-------- DOCUMENT PASSAGE --------

Deployment and Installation

No new files to package. No new files to install. No new public header file to be included in the mysql dev package.

Protocol

Client Protocol

No changes to the sever-to-server communication protocol. No changes to the client-server classic protocol. No changes to the client-server x-protocol.

Binary Log Format

There are changes to the binary log format. A new event is created. The new event is the Transaction_payload_log_event.

TRANSACTION_PAYLOAD_EVENT. This is the new event. It shall carry the payload of compressed transactions. This event is in fact, generic, as it carries a byte stream of events inside, that may not even be compressed. In the future, we may choose to use this event to send full uncompressed transactions between replication endpoints or change stream consumers.

Its internal header structure is described by the following specification.

There are 3 fields in this event. Each of the fields has a well defined tag which is encoded as well and a field size. The tag specifies the field and is encoded as a uint64_t. The size, specifies the amount of bytes used for that field to be encoded.

Fields:

TRANSACTION_PAYLOAD
    NAME: m_payload
    VALUES: bytes
    DEFAULT: nullptr
    ENCODING STYLE: raw bytes
    MIN SIZE ON THE WIRE: m_payload_size
    MAX SIZE ON THE WIRE: m_payload_size
    DESCRIPTION: The actual transaction compressed payload.

-------- SUPPLIED MATERIAL --------

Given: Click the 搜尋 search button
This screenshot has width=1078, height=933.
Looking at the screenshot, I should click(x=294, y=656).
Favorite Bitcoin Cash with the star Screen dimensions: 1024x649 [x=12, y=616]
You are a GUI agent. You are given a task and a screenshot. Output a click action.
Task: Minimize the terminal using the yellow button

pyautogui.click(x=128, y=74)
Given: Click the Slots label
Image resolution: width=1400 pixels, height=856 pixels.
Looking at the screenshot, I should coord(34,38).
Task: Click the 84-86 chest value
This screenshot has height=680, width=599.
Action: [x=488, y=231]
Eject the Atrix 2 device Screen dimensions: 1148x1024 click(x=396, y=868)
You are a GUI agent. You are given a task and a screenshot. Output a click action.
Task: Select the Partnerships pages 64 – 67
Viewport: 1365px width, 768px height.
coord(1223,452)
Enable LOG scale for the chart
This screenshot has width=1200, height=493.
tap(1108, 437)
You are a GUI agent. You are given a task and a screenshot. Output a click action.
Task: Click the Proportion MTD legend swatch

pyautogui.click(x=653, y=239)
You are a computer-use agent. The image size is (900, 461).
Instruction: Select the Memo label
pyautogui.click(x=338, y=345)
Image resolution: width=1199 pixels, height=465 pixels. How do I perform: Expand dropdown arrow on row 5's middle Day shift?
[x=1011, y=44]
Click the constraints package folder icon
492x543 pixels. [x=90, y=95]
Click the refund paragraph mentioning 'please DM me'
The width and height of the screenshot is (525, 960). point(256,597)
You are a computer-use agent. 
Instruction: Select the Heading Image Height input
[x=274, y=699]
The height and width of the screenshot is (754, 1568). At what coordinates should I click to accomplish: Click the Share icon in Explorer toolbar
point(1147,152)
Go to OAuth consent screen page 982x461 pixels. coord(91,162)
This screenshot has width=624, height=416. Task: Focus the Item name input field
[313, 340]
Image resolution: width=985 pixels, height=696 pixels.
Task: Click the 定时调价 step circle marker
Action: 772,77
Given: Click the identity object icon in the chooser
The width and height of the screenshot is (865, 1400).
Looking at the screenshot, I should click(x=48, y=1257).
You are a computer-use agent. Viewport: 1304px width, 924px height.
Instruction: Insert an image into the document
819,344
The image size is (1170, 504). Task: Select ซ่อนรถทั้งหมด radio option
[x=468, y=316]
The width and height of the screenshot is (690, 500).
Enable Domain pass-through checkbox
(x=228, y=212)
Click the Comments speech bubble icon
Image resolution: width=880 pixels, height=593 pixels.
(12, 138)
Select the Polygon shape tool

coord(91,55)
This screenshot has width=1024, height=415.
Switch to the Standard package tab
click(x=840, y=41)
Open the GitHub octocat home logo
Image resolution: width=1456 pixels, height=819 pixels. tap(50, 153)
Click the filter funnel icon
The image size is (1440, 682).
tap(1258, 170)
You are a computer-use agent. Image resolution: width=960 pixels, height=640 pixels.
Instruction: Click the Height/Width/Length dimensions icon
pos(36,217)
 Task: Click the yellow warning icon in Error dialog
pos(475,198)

--------

EXERCISE:
In the binary log format passage above, what is the name of the new event that gets created?

COMPLETE ANSWER:
Transaction_payload_log_event